Candesartan may help fight COVID-19

27 Jul 2021 byJairia Dela Cruz
Candesartan may help fight COVID-19

Use of the angiotensin receptor blocker (ARB) candesartan in the treatment of COVID-19 appears to shorten hospital stay overall, as well as speed up lung injury resolution and viral clearance for patients without obesity, according to the results of a study from Indonesia.

“The present study supports the use of ARBs in patients without comorbidities such as hypertension or diabetes, in view of the fact that [such drugs] provide protection against lung injury or cardiovascular complications,” the investigators said.

ARBs, along with ACE inhibitors, have been shown to increase the number of CD3 and CD8 T cells, with a decreased peak viral load, compared with other blood pressure (BP)-lowering drugs.
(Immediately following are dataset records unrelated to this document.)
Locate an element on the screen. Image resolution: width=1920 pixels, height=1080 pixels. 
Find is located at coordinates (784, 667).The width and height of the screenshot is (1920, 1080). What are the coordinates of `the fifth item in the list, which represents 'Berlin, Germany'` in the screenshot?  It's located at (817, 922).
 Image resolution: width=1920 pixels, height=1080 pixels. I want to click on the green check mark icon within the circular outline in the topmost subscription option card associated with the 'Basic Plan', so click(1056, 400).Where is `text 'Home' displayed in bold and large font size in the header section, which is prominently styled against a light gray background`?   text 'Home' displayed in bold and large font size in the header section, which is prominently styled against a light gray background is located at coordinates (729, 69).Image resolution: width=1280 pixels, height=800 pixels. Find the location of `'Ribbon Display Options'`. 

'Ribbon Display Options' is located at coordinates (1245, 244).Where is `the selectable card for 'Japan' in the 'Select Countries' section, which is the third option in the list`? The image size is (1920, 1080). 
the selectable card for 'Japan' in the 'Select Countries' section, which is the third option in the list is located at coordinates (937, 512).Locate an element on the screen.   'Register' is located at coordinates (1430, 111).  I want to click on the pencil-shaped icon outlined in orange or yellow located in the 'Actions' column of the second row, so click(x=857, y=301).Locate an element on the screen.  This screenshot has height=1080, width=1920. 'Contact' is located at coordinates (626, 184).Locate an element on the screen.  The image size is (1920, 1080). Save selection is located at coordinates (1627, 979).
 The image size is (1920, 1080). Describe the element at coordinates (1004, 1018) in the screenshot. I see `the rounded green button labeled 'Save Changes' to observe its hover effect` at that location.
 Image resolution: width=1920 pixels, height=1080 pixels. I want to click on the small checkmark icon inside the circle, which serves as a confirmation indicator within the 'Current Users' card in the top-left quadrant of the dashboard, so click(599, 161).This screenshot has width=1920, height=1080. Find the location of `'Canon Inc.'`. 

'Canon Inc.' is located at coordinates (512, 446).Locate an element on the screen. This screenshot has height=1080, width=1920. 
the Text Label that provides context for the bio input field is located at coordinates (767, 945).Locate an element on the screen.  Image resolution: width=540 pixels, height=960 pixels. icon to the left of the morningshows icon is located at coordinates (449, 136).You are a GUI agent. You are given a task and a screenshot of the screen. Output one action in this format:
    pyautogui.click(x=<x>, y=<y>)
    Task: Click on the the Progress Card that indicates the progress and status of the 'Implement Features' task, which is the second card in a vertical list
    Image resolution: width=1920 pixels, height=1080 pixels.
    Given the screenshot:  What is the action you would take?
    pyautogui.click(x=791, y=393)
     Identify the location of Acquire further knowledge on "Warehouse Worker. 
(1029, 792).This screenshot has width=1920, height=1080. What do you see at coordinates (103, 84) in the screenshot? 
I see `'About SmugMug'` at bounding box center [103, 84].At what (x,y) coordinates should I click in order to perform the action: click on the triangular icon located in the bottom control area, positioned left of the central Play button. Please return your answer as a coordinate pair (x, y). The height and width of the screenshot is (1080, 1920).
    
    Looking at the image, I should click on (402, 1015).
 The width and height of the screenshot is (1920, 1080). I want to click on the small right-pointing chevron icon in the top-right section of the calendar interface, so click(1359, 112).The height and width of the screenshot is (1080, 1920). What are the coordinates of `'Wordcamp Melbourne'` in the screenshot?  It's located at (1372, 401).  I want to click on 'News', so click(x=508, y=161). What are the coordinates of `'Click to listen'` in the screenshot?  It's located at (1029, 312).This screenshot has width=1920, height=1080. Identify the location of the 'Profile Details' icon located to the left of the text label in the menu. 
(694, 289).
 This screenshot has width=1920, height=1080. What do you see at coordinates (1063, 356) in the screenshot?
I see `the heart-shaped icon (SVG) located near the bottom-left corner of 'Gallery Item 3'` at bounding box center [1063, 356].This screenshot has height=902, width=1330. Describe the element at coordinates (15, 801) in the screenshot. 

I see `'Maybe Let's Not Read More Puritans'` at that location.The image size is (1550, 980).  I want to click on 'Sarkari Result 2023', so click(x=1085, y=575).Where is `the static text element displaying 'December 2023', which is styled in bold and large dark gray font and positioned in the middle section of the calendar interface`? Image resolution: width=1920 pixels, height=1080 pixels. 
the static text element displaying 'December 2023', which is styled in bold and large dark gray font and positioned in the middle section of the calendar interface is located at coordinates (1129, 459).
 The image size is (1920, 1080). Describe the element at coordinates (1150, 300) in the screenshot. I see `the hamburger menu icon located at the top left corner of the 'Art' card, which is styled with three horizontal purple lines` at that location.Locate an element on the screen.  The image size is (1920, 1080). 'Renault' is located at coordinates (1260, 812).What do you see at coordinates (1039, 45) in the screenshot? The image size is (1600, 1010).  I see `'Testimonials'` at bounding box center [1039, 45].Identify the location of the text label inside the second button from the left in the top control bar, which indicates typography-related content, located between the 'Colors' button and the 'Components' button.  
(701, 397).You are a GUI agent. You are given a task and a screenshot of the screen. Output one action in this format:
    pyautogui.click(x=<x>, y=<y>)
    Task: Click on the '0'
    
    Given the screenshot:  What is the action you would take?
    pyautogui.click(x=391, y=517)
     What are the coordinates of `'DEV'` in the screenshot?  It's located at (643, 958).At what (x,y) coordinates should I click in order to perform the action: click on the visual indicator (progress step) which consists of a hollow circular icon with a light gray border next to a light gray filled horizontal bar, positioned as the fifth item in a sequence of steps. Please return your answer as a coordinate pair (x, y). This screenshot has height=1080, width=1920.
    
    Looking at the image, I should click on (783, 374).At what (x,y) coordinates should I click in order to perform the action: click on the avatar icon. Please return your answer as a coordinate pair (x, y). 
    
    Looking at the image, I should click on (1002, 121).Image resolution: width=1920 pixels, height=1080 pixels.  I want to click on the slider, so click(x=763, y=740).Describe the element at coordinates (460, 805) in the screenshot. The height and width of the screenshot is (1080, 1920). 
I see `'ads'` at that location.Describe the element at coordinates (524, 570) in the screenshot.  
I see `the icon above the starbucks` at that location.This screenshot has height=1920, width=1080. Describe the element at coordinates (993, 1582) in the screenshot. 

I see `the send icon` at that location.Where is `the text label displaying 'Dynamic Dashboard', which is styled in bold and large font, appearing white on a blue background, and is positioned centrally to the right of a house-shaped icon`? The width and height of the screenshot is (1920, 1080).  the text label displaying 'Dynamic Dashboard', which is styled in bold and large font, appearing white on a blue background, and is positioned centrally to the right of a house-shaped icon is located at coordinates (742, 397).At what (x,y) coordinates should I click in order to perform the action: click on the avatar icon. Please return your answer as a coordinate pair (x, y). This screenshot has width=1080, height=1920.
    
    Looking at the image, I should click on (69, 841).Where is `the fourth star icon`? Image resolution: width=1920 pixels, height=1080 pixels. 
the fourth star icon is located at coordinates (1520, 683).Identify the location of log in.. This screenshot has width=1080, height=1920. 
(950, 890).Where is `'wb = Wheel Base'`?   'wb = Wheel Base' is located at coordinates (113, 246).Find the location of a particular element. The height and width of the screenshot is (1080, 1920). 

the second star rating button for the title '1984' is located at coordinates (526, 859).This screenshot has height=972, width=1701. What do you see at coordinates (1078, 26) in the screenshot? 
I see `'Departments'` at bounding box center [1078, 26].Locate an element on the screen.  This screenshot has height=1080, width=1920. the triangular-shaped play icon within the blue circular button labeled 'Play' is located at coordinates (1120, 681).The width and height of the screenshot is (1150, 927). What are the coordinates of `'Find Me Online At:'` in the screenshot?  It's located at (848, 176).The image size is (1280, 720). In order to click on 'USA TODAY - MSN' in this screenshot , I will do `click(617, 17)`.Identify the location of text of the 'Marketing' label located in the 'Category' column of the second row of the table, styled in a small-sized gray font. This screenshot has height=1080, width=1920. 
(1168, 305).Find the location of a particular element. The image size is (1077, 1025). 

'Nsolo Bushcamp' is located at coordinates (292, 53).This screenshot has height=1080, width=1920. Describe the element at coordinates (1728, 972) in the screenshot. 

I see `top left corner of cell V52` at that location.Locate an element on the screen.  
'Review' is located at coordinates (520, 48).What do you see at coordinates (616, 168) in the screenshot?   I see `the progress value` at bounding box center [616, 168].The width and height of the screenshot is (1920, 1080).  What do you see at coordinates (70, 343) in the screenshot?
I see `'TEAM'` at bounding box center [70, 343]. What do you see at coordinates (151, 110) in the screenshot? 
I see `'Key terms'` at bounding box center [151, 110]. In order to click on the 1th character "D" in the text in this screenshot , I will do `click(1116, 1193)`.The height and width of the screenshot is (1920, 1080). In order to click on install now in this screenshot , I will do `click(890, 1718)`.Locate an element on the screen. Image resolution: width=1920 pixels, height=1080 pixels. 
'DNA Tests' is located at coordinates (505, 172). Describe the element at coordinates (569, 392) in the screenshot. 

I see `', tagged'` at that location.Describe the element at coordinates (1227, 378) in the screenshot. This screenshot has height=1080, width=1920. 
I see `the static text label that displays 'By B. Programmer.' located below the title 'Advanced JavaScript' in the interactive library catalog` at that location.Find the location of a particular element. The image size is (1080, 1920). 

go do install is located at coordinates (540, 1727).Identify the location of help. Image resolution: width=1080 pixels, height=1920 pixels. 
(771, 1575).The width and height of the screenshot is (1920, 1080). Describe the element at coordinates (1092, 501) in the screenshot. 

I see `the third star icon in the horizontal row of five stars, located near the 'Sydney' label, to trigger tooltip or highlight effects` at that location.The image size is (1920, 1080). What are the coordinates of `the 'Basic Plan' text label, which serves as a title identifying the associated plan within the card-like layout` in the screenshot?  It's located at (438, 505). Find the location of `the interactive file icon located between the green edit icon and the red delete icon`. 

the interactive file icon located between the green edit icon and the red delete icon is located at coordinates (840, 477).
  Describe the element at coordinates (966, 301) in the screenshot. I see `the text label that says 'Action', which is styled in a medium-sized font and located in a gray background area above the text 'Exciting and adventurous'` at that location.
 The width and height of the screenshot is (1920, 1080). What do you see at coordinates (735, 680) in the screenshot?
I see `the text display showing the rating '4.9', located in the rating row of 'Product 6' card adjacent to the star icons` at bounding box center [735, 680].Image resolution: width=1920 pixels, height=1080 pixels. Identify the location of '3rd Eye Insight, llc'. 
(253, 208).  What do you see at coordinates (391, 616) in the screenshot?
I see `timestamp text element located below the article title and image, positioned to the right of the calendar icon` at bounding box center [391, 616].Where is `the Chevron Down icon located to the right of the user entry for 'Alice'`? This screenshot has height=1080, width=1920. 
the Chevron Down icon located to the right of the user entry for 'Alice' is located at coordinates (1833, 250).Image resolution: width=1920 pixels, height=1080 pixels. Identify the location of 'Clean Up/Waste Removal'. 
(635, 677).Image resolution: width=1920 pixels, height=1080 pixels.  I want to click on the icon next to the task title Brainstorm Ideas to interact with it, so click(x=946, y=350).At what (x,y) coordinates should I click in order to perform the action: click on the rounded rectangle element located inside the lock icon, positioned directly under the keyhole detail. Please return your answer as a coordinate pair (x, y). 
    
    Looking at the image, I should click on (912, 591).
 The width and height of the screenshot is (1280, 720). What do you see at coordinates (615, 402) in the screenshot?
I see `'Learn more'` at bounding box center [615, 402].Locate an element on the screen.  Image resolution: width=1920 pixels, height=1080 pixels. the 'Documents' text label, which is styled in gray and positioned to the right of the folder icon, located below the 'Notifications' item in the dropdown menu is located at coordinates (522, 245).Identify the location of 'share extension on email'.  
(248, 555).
Furthermore, these drugs may mitigate the cardiovascular injuries, pre-existing or new, commonly encountered in patients with COVID-19, as the investigators pointed out. [Emerg Microbes Infect 2020;9:757-760; J Stroke Cerebrovasc Dis 2020;29:104949; Int J Infect Dis 2021;105:351-356; Int J Infect Dis 2021;105:312-318]

In the present study, a total of 75 COVID-19 patients (mean age 41 years, 70.67 percent male, mean body mass index 23.35 kg/m2) in Siloam Kelapa Dua Hospital in Banten, Indonesia, participated. Of these, 40 received standard care alone (control) and 35 agreed to receive additional candesartan. The ARB was given at 4–32 mg once daily, titrated according to BP tolerance. The standard care regimen consisted of azithromycin 500 mg once daily or levofloxacin 750 mg once daily, hydroxychloroquine 400 mg once daily, and vitamin C 1,000 mg.

Some of the patients had hypertension (9.3 percent) and diabetes (5.3 percent), and 12 percent were current smokers. COVID-19 was mild-to-moderate in 89.33 percent of the population and severe in 10.67 percent. All patients were ARB-naïve, except for one in the control group who had a history of candesartan use but had not been actively taking the drug for months. None of the patients required intensive care.

During the 14-day follow-up, patients in the candesartan group had a significantly shorter hospital stay compared with those in the control group. Multivariate Cox regression analysis confirmed that the use of the ARB increased the probability of being discharged sooner by more than twofold (adjusted hazard ratio [HR], 2.47, 95 percent confidence interval [CI], 1.16–5.29), with no increased risk of intensive care. [Int J Infect Dis 2021;doi:10.1016/j.ijid.2021.05.019]

In the subgroup of patients with normal weight, those who received candesartan vs the standard regimen alone had a shorter time to negative swab (adjusted HR, 2.40, 95 percent CI, 1.08–5.09) and shorter time to improvement in chest X-ray (adjusted HR, 2.82, 95 percent CI, 1.13–7.03).

According to the investigators, the additional benefit observed among patients with normal weight may be explained by the proinflammatory state in people with obesity, which can weaken the effect of candesartan. “Additionally, obese patients express more ACE2 receptors … [and] a higher number of ACE2 receptors may translate to an increased candesartan dose requirement.”

The study was limited by its open-label design, the small sample size, and the potential self-selection bias, although the investigators pointed out that there was no significant difference in the baseline characteristics of the two groups.

“Randomized controlled trials should be conducted in patients with severe COVID-19 to evaluate the benefit of candesartan in terms of mortality and ICU admission,” as well as to establish whether it is more effective in patients without obesity, the investigators said.